• Work order
Would you return the entries below exactly from the line containing "Bilancio preventivo 2022 (960, 624)" onward, ending with the final line and including it, and nothing else?

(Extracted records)

Start of Block

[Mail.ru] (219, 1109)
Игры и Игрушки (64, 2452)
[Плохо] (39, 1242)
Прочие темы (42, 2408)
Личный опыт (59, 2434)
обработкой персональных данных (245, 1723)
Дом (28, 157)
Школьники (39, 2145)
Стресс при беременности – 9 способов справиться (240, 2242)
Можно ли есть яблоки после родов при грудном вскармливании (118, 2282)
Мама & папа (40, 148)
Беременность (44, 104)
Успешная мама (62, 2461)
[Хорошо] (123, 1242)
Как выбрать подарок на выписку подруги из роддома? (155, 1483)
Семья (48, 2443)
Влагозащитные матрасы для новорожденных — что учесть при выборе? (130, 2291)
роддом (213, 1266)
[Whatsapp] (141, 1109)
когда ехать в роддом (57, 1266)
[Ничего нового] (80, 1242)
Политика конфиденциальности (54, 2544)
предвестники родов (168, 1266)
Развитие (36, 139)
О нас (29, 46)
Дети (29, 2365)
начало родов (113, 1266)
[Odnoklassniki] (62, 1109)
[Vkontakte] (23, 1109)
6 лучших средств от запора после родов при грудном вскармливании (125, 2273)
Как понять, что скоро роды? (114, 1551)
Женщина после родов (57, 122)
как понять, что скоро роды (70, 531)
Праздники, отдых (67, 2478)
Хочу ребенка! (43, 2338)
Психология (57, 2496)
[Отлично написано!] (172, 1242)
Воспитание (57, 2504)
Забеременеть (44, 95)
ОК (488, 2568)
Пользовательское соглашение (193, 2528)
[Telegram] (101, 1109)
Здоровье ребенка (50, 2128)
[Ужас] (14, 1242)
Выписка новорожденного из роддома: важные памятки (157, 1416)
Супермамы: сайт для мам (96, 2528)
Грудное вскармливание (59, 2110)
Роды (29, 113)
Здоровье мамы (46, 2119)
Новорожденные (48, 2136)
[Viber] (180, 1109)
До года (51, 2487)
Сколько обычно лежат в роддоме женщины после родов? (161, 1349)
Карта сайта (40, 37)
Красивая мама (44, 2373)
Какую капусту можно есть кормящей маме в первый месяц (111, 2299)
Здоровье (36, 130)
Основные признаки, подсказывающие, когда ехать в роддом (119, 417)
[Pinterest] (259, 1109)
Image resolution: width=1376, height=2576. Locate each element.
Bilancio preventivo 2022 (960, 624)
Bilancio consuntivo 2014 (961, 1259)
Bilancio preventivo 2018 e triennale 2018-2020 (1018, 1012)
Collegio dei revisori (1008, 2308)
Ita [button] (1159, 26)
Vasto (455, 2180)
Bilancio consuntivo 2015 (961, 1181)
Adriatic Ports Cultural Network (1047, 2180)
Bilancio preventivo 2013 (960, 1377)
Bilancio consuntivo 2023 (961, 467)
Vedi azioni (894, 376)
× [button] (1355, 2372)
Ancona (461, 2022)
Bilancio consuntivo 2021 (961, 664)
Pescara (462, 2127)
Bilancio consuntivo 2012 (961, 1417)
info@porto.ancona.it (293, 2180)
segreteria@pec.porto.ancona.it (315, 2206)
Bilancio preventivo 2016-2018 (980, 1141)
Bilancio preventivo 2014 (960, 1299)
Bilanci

End of Block

• Answer for the task
Bilancio preventivo 2022 (960, 624)
Bilancio consuntivo 2014 (961, 1259)
Bilancio preventivo 2018 e triennale 2018-2020 (1018, 1012)
Collegio dei revisori (1008, 2308)
Ita [button] (1159, 26)
Vasto (455, 2180)
Bilancio consuntivo 2015 (961, 1181)
Adriatic Ports Cultural Network (1047, 2180)
Bilancio preventivo 2013 (960, 1377)
Bilancio consuntivo 2023 (961, 467)
Vedi azioni (894, 376)
× [button] (1355, 2372)
Ancona (461, 2022)
Bilancio consuntivo 2021 (961, 664)
Pescara (462, 2127)
Bilancio consuntivo 2012 (961, 1417)
info@porto.ancona.it (293, 2180)
segreteria@pec.porto.ancona.it (315, 2206)
Bilancio preventivo 2016-2018 (980, 1141)
Bilancio preventivo 2014 (960, 1299)
Bilanci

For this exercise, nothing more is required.